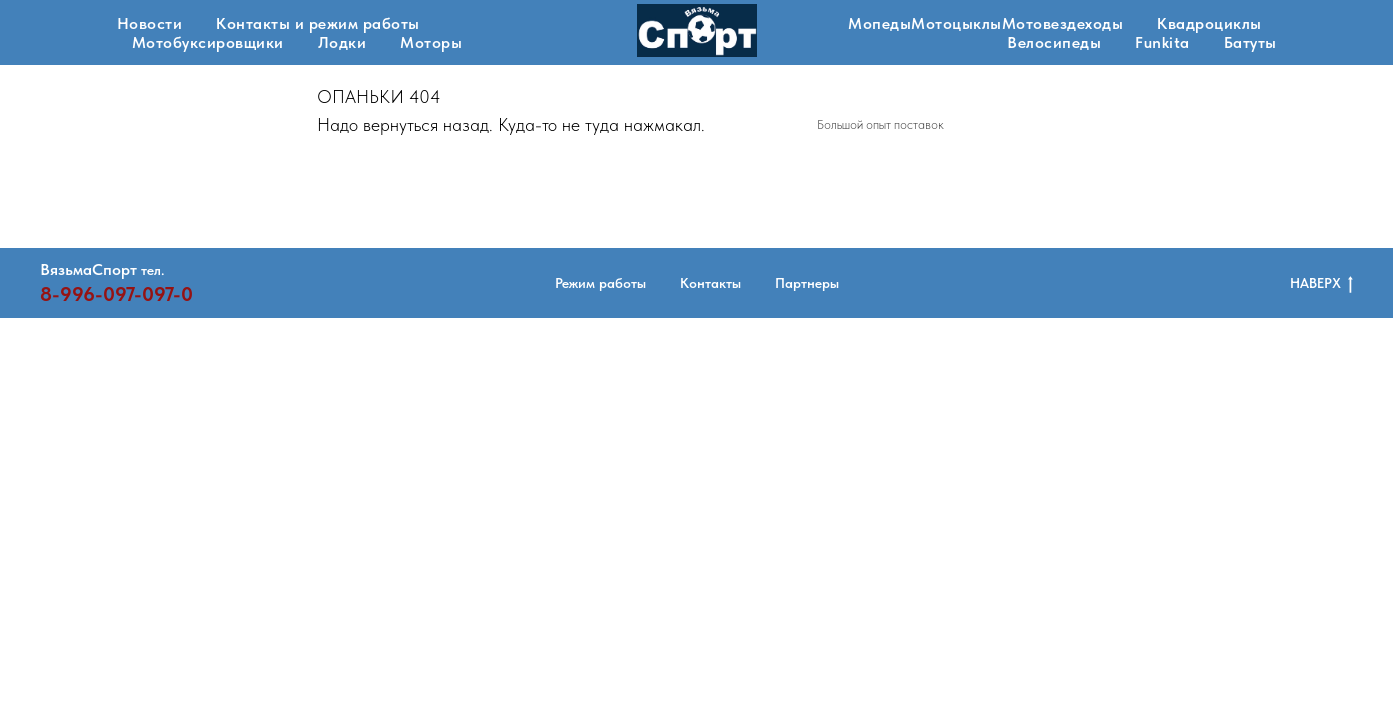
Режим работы (600, 283)
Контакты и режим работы (318, 23)
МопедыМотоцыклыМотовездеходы (985, 23)
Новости (150, 23)
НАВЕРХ (1321, 284)
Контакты (710, 283)
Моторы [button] (431, 42)
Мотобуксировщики (208, 42)
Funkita (1162, 42)
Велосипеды (1054, 42)
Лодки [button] (342, 42)
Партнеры (807, 283)
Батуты (1250, 42)
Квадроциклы (1209, 23)
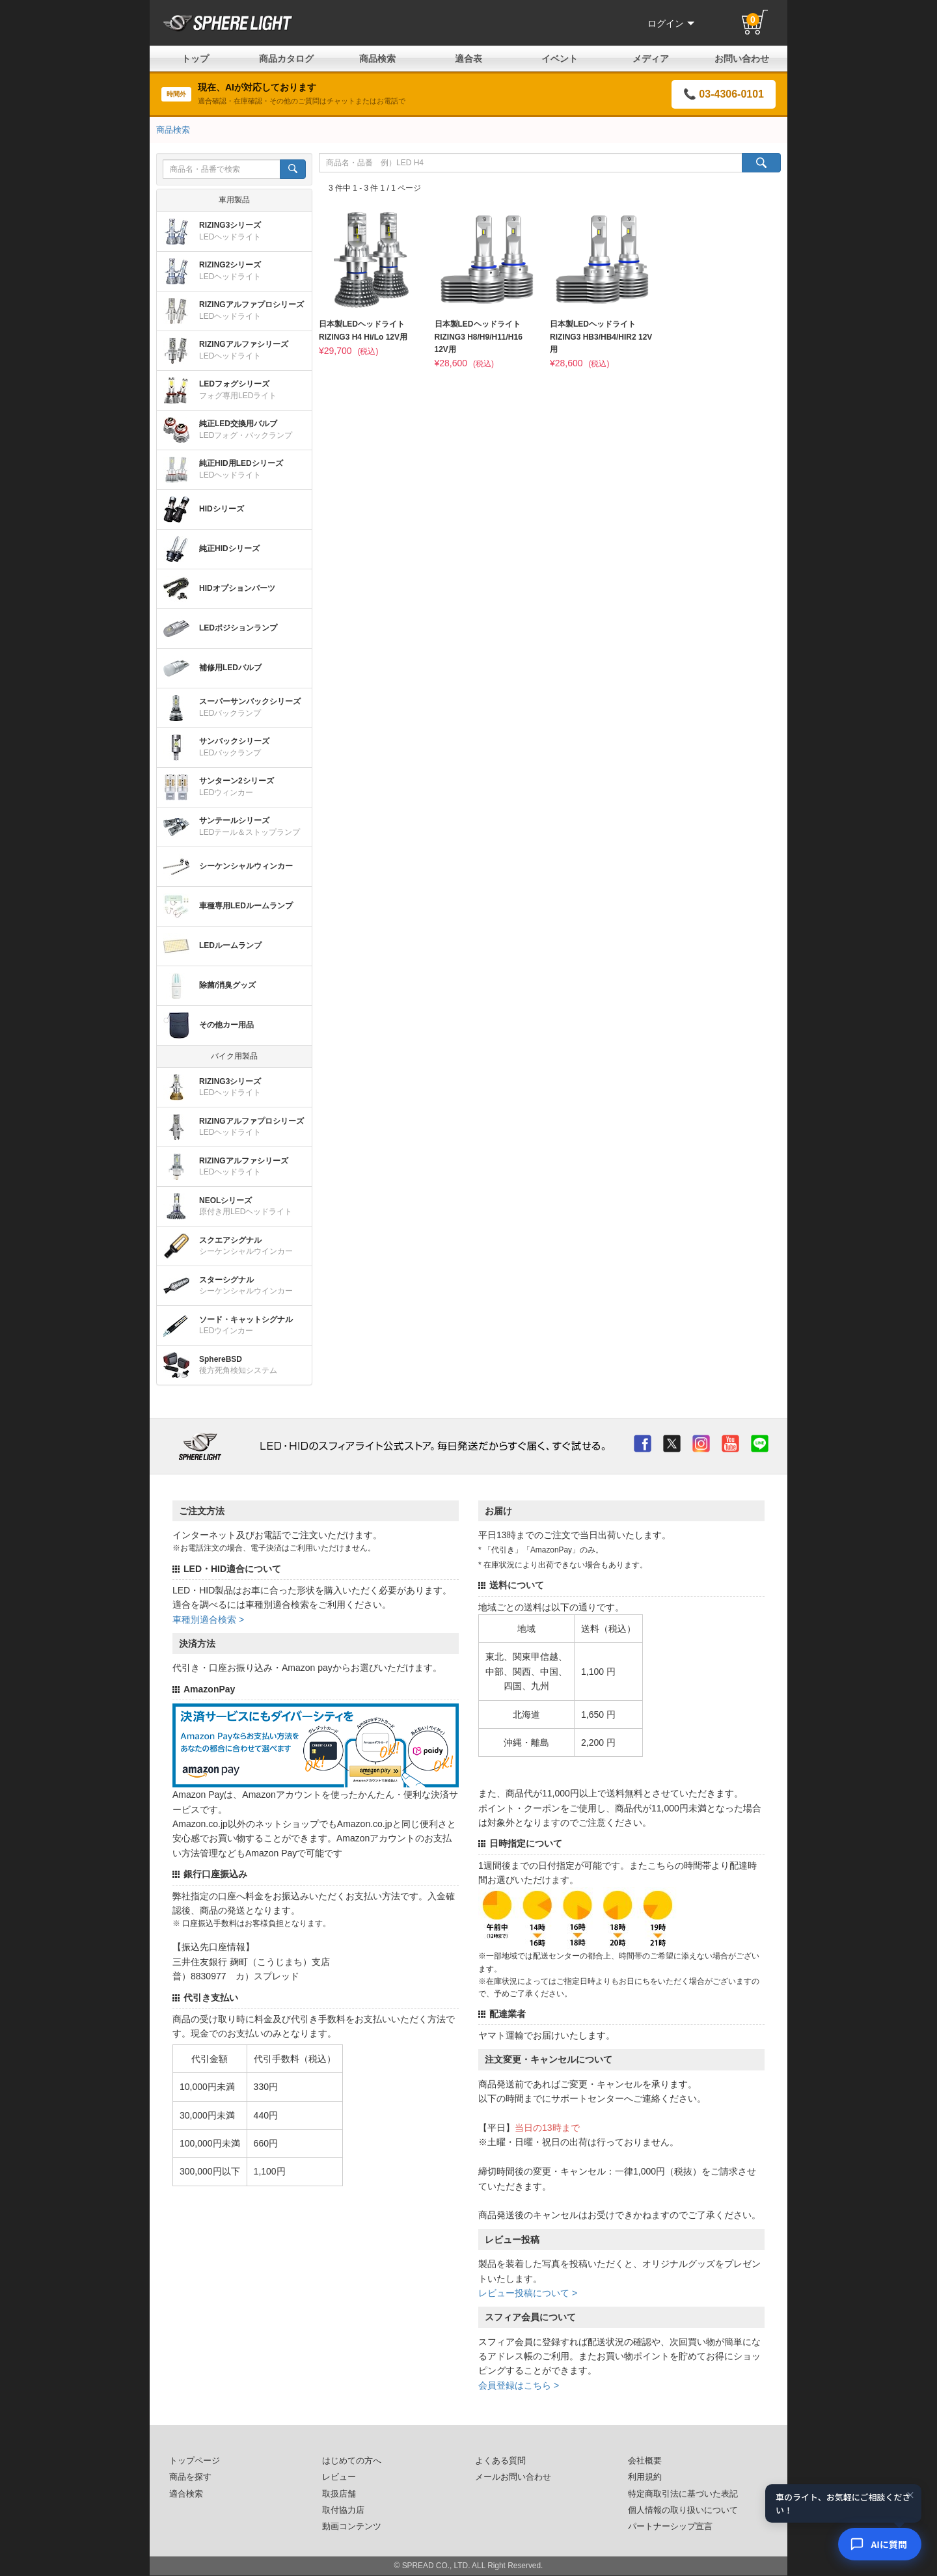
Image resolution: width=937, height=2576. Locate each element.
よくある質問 (500, 2460)
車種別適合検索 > (208, 1619)
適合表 (468, 58)
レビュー (339, 2477)
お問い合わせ (741, 58)
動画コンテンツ (351, 2526)
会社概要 (645, 2460)
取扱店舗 (339, 2494)
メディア (650, 58)
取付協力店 (343, 2510)
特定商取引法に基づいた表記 (683, 2494)
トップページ (194, 2460)
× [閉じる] (910, 2495)
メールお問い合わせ (513, 2477)
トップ (195, 58)
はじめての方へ (351, 2460)
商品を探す (190, 2477)
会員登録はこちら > (518, 2385)
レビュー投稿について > (527, 2293)
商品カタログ (286, 58)
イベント (559, 58)
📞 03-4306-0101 (723, 94)
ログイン (670, 23)
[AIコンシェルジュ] (879, 2544)
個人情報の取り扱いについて (683, 2510)
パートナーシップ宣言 (670, 2526)
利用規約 (645, 2477)
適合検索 (186, 2494)
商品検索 (377, 58)
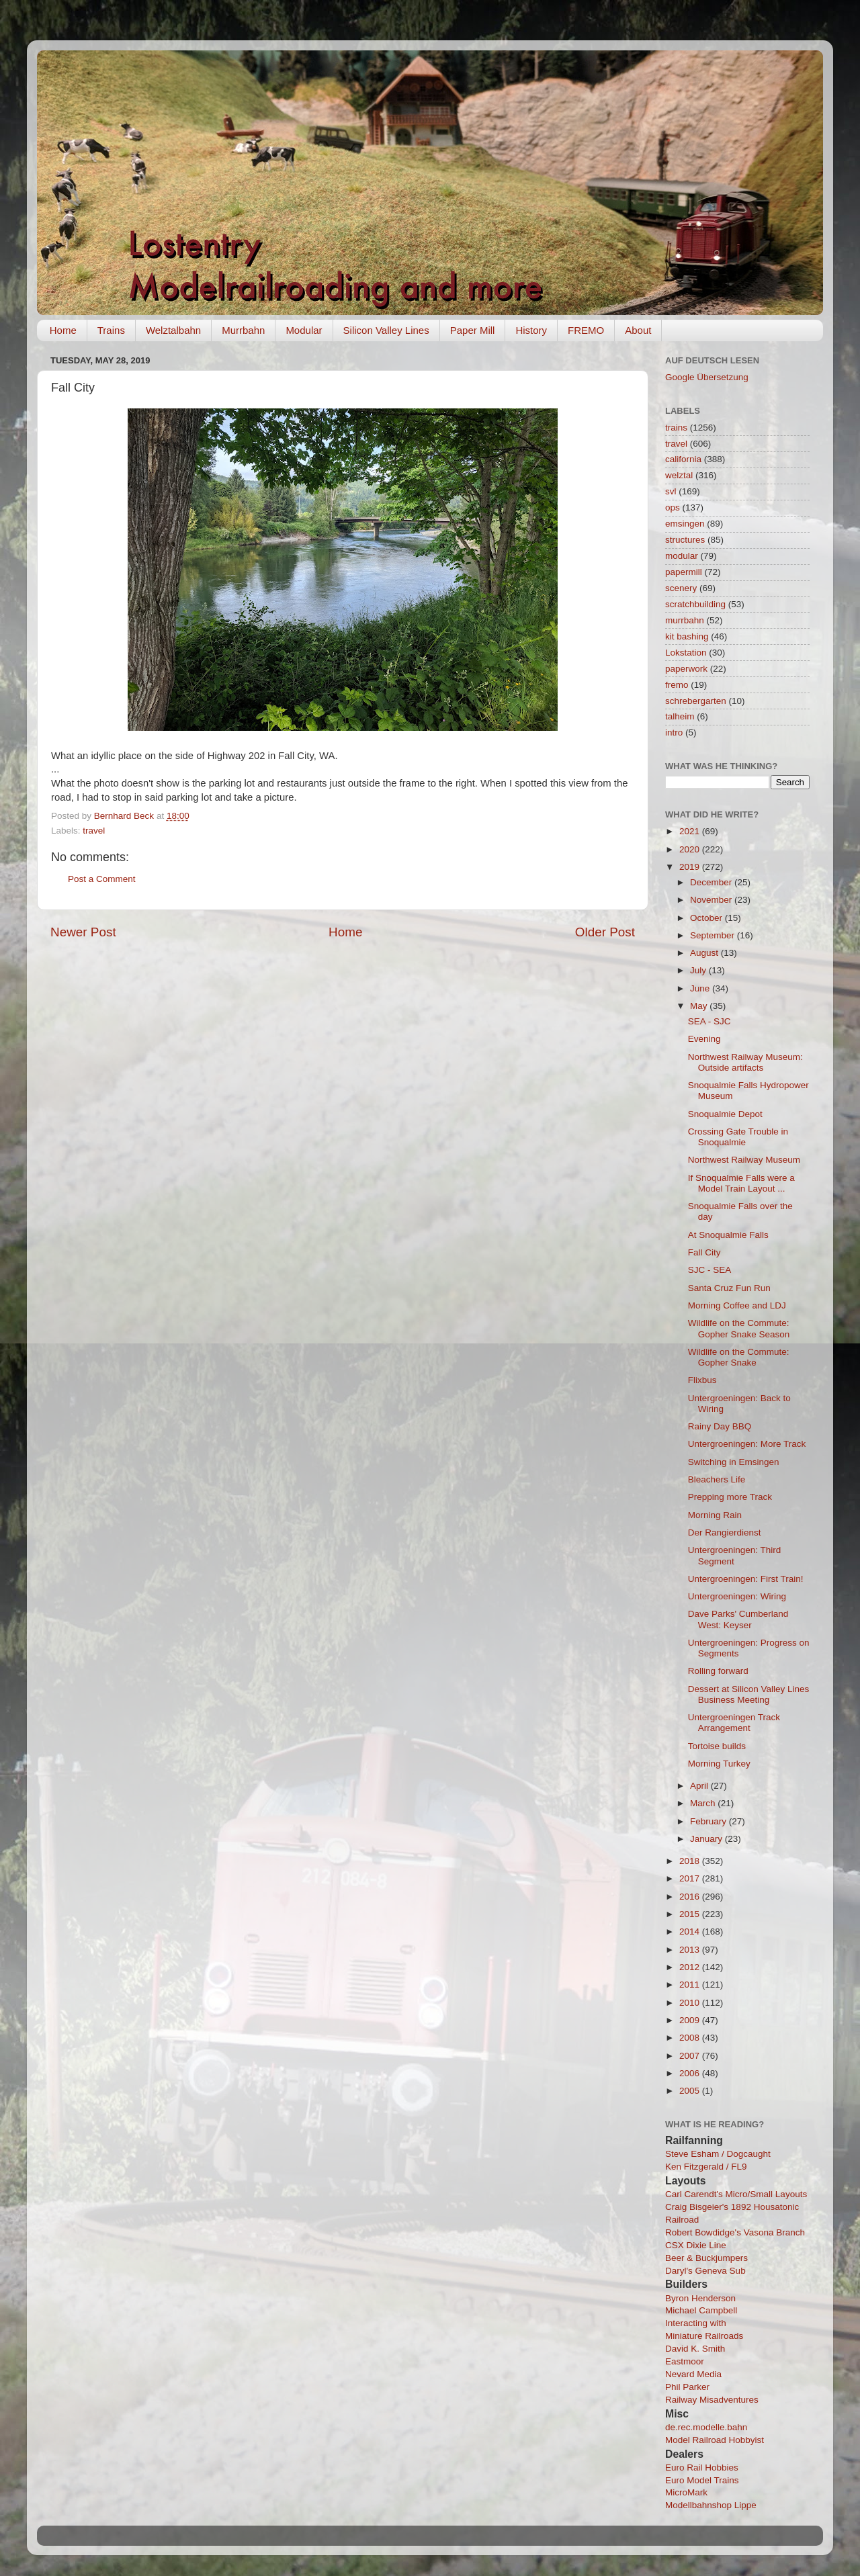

########################################

BRIEF — Add 109 to every coordinate in the answers, then write out again everything from the line containing "Велосипеды (1054, 42)" down to the line containing "会員登録はこちら > (518, 2385)", both ends and the requests included. Leave the pictures out of your answer.

EXERCISE RESULT —
Велосипеды (1163, 151)
Лодки [button] (451, 151)
Партнеры (916, 392)
Батуты (1359, 151)
Квадроциклы (1318, 132)
Image resolution: width=937, height=2576. Locate each element.
よくある質問 (609, 2569)
車種別適合検索 > (317, 1728)
適合表 (577, 167)
レビュー (448, 2586)
お問い合わせ (850, 167)
動画コンテンツ (460, 2635)
会社概要 (754, 2569)
取扱店舗 (448, 2603)
メディア (759, 167)
取付協力店 (452, 2619)
特定商取引法に基づいた表記 (792, 2603)
トップページ (303, 2569)
× [閉じる] (1019, 2604)
メールお問い合わせ (622, 2586)
トップ (304, 167)
はじめての方へ (460, 2569)
商品を探す (299, 2586)
会員登録はこちら > (627, 2494)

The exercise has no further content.